2
votes

In the caret documentation, the p argument of trainControl refers to "For leave-group out cross-validation: the training percentage".

Could anyone please explain the difference of the following when defining a 10-fold cross validation for passing to the train function of the caret package -

(a). control <- trainControl(method = "cv", number = 10, p=.9)

(b). control <- trainControl(method = "cv", number = 10)

As an example, say if we have a data set of 10,000 observations. As we have 10 folds for both, for (a), my understanding is that each fold would have 1,000 of the observations and each time nine folds with a total of 9000 observations (90%) would be used for training. For (b), 9 folds for training would together have 750 (75%) of the observations (as the default value of p=.75) with the remaining fold for testing always having 250 (25%) observations. Is my understanding correct ?

Do you call both 10-fold cross validation ? Or should the first one be called leave-group out 10-fold cross-validation ?

1
Welcome to SO. When quoting from somewhere (including documentation), it is good practice to also include the relevant link. Kindly edit & update your question accordingly.desertnaut
Thanks. I have added the link to the documentation.bkfha

1 Answers

3
votes

When using

control <- trainControl(method = "LGOCV", number = 10, p=.9)

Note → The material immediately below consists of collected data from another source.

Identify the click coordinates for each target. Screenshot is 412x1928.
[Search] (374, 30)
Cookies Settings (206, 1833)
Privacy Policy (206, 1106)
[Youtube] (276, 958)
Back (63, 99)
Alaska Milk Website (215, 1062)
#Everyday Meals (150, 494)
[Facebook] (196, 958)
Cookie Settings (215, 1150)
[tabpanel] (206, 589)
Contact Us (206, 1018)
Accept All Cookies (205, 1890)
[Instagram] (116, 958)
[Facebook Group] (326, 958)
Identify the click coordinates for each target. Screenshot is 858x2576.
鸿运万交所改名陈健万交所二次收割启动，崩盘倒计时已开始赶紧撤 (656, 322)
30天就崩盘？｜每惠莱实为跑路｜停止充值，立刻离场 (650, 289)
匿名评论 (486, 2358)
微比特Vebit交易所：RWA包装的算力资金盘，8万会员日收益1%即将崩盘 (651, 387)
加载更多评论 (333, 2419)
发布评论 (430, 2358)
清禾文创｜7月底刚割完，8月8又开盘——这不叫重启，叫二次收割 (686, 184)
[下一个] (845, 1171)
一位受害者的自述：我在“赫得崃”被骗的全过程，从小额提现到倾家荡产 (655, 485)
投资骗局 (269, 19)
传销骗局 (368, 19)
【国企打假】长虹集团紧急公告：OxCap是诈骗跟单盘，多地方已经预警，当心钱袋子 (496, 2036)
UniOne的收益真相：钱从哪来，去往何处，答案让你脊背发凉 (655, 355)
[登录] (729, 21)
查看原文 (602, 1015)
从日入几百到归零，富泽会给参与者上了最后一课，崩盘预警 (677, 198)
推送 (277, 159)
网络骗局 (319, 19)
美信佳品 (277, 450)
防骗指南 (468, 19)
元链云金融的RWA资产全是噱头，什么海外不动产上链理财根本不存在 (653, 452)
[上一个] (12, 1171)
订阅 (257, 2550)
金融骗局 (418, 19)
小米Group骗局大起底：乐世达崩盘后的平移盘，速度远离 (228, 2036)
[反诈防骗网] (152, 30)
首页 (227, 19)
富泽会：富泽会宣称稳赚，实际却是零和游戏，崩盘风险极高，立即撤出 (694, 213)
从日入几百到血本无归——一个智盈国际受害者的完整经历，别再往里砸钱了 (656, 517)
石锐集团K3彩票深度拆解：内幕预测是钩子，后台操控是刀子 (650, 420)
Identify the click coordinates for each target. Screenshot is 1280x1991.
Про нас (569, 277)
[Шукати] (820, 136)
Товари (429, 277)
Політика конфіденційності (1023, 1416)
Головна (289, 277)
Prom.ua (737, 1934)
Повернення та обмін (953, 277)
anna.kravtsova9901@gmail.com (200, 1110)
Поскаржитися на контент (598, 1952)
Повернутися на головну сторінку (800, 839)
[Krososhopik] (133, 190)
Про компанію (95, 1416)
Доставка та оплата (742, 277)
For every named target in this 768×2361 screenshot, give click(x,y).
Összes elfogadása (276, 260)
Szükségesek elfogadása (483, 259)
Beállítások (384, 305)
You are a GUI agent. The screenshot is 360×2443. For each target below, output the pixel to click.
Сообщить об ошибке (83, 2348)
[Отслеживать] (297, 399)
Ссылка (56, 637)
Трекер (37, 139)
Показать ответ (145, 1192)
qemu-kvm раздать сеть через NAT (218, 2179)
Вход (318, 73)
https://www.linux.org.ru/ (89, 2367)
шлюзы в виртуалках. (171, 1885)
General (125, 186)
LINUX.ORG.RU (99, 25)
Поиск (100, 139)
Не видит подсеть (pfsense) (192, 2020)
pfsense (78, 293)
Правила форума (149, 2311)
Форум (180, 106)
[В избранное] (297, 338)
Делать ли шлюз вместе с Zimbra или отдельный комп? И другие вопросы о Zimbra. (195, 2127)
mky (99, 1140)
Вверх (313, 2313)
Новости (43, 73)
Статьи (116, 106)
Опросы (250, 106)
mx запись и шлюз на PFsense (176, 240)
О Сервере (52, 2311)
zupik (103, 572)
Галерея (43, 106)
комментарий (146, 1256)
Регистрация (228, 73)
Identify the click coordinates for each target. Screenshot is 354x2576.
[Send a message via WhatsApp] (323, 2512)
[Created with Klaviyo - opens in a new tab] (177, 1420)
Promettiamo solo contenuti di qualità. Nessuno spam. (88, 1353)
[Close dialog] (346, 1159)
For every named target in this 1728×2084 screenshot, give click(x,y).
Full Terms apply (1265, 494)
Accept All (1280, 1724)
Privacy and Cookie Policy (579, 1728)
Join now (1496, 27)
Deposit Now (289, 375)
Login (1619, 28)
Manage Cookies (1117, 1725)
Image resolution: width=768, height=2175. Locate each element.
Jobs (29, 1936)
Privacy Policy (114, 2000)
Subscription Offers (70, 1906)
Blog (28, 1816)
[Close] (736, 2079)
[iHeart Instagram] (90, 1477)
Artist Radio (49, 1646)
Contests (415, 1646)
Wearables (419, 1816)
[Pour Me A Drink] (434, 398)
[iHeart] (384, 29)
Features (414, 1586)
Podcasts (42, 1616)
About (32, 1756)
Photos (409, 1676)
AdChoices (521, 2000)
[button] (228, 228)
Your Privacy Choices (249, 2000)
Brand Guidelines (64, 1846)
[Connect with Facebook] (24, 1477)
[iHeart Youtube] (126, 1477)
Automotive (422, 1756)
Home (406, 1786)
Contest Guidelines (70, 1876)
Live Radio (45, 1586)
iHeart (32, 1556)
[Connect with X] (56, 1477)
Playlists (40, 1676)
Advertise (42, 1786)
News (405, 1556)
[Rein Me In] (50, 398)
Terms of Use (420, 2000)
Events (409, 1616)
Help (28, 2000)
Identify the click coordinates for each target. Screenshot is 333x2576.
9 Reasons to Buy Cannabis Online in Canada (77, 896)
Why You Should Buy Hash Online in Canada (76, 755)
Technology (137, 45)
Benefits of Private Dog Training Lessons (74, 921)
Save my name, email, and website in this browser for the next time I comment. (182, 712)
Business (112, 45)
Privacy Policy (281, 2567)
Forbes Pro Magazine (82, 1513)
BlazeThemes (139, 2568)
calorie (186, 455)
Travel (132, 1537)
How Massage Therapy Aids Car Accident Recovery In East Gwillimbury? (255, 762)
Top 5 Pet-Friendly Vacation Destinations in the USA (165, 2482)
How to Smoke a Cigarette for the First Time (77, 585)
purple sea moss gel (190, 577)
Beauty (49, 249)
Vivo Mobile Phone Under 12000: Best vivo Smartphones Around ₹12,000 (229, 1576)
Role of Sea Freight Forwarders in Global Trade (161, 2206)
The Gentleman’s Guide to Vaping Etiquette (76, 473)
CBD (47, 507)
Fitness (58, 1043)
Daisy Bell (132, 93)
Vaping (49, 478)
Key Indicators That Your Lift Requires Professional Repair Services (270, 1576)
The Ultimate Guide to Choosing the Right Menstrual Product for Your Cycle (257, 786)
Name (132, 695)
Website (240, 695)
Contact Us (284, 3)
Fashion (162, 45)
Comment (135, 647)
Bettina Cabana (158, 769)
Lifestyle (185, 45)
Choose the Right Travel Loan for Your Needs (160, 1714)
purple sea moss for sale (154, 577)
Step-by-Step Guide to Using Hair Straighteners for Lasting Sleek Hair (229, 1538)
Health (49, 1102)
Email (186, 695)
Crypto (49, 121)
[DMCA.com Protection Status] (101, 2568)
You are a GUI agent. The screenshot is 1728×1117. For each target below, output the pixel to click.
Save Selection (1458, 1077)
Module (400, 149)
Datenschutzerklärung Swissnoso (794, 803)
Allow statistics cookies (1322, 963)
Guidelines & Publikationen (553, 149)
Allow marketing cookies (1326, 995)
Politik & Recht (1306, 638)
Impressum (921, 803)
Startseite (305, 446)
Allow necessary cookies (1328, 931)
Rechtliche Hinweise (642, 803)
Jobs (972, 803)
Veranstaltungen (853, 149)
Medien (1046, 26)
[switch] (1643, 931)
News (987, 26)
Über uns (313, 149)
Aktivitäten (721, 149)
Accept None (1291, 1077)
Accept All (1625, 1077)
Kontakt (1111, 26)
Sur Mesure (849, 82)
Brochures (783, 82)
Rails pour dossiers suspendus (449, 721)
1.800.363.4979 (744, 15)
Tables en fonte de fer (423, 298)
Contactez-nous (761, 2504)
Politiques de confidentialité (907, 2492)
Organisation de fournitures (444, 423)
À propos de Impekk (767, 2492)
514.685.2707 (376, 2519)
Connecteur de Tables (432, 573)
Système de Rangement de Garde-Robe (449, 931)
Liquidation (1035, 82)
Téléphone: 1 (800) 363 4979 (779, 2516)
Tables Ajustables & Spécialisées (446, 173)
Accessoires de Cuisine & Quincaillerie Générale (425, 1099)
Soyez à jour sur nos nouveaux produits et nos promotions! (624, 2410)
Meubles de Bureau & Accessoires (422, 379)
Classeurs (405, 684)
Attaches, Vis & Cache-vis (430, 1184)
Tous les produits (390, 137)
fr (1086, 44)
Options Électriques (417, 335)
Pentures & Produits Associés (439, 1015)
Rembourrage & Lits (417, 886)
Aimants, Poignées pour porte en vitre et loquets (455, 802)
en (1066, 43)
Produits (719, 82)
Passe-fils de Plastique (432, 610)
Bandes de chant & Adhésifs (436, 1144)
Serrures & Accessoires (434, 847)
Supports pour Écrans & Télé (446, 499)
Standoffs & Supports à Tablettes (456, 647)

you will perform 10 repetitions of leave group validation where for each repetition 90% (p = 0.9) of the data will be sampled at random and used for training while the remaining 10% of data will be used for testing. This is also called Monte-Carlo Cross Validation. Usually more repetitions are performed with MC-CV.

When using

control <- trainControl(method = "cv", number = 10)

the data set will be split into 10 parts and 10 resampling iterations will be performed. In each iteration 9 parts will be used for training and the remaining part will be used for testing. This will progress until all the parts are used once for testing. This is called K-fold cross validation. In this case K is 10.

Further reading: https://stats.stackexchange.com/questions/51416/k-fold-vs-monte-carlo-cross-validation

In each case around 90% of the data will be used for training in each resampling iteration.

EDIT: I have changed the above code

control <- trainControl(method = "cv", number = 10, p=.9)

to

control <- trainControl(method = "LGOCV", number = 10, p=.9)

since if you specify cv you will actually preform k-fold CV and the p argument will be ignored. So in order to perform leave group out cross validation you must specify method = "LGOCV" and then the p argument will be used to determine the train/test split ratio.